The 2021 AAUP Shared Governance Survey: Findings on Demographics of Senate Chairs and Governance Structures!

 

Dear Commons Community,

Hans-Joerg Tiede, the Director of Research for the AAUP, gives a report in the current issue of  Academe on the 2021 AAUP Shared Governance Survey.  It provides data (see sample table above) on governance leaders at four-year colleges and universities. Here is an excerpt.

The 2021 AAUP Shared Governance Survey, the first such national survey in two decades, covered a wide range of topics related to academic gover­nance. I reported on responses to survey questions about the impact of the COVID-19 pandemic on governance and the relative authority of the faculty in various areas of academic decision-making in an online data snapshot titled “Survey Data on the Impact of the Pandemic on Shared Governance” and in the report Findings on Faculty Roles by Decision-Making Areas, respectively. This report focuses on responses to questions about the composition of senates and similar faculty governance bodies, faculty-board communication, and the conduct of presidential searches as well as questions about the demographic composition and professional character­istics of faculty governance leaders. I present the results by institutional control (public or private nonprofit); by Carnegie classification (distinguishing broadly between doctoral, master’s, and bachelor’s institutions); by institutional size, with institutions categorized as “small” (fewer than two thousand students), “medium” (between two thousand and five thousand students), or “large” (more than five thousand students); and by the collective bargaining status of tenured and tenure-track faculty members (at institutions with a tenure system) or full-time faculty members (at institutions without a tenure system). When possible, I also compare findings with results from previous national surveys on shared governance conducted or sponsored by the AAUP…

… Findings related to the demographics of senate chairs show that, as a group, they are overwhelmingly full-time faculty members at the higher ranks and, at tenure-granting institutions, have tenure. Compared with the overall racial and ethnic composition of full-time faculty members at four-year institutions, white faculty members are overrepresented, and Asian fac­ulty members, especially, are underrepresented among faculty governance leaders.

Interesting data on a population that has generally not been studied very much!

--------------------------------------------------

[WORK INSTRUCTIONS]
Copy out everything from "Hans-Joerg Tiede, the" down to "is an excerpt." in the post above about the AAUP shared governance survey.

--------------------------------------------------

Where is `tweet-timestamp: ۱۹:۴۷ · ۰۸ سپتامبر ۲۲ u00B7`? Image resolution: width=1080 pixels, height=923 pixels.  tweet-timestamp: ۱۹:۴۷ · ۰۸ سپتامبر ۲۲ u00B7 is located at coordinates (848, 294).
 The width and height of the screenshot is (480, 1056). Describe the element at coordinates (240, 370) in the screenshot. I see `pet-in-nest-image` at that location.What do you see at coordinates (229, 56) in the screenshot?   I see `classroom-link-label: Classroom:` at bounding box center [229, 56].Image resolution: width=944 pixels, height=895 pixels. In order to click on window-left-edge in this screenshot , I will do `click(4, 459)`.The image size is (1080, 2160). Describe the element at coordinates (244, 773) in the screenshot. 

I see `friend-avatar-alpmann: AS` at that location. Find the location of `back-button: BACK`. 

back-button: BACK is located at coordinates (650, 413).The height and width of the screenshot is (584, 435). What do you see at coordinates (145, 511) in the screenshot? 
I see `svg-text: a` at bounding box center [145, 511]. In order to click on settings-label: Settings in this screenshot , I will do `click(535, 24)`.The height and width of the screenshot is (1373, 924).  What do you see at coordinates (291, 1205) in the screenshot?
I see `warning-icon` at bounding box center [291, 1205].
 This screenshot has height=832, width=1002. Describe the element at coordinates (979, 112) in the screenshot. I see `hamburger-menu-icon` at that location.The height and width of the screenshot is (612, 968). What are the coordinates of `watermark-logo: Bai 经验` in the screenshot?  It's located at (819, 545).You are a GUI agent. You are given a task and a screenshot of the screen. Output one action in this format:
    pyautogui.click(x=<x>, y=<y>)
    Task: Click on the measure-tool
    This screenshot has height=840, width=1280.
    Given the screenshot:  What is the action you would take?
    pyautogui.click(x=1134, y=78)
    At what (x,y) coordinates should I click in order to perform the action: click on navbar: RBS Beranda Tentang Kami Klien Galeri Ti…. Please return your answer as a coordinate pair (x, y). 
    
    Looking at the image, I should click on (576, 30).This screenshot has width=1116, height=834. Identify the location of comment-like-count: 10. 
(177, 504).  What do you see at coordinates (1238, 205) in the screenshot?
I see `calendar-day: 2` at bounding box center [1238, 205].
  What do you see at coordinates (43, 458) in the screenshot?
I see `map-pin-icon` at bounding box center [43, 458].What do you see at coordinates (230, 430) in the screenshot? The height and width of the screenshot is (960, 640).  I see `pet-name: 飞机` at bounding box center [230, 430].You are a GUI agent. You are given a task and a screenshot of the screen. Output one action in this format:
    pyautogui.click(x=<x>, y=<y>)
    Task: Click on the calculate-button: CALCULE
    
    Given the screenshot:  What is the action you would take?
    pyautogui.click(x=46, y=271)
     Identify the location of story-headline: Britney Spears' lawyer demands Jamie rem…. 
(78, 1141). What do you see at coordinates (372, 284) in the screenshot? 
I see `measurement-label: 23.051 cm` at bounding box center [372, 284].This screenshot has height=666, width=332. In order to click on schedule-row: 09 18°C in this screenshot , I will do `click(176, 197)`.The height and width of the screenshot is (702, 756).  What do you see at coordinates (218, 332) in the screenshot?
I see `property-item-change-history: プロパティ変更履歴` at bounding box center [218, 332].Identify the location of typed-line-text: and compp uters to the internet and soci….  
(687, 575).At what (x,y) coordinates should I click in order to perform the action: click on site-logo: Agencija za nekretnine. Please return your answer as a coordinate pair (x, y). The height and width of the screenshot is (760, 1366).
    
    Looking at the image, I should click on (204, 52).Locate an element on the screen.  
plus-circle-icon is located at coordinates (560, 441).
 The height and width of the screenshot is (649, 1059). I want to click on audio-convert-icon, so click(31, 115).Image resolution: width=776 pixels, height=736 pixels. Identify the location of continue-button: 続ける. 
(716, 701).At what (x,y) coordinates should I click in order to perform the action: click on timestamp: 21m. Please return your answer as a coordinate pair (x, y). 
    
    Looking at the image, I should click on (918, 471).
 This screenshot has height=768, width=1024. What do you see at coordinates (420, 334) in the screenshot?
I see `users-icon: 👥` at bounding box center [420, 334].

--------------------------------------------------

[RESULT FOR THIS TASK]
Hans-Joerg Tiede, the Director of Research for the AAUP, gives a report in the current issue of  Academe on the 2021 AAUP Shared Governance Survey.  It provides data (see sample table above) on governance leaders at four-year colleges and universities. Here is an excerpt.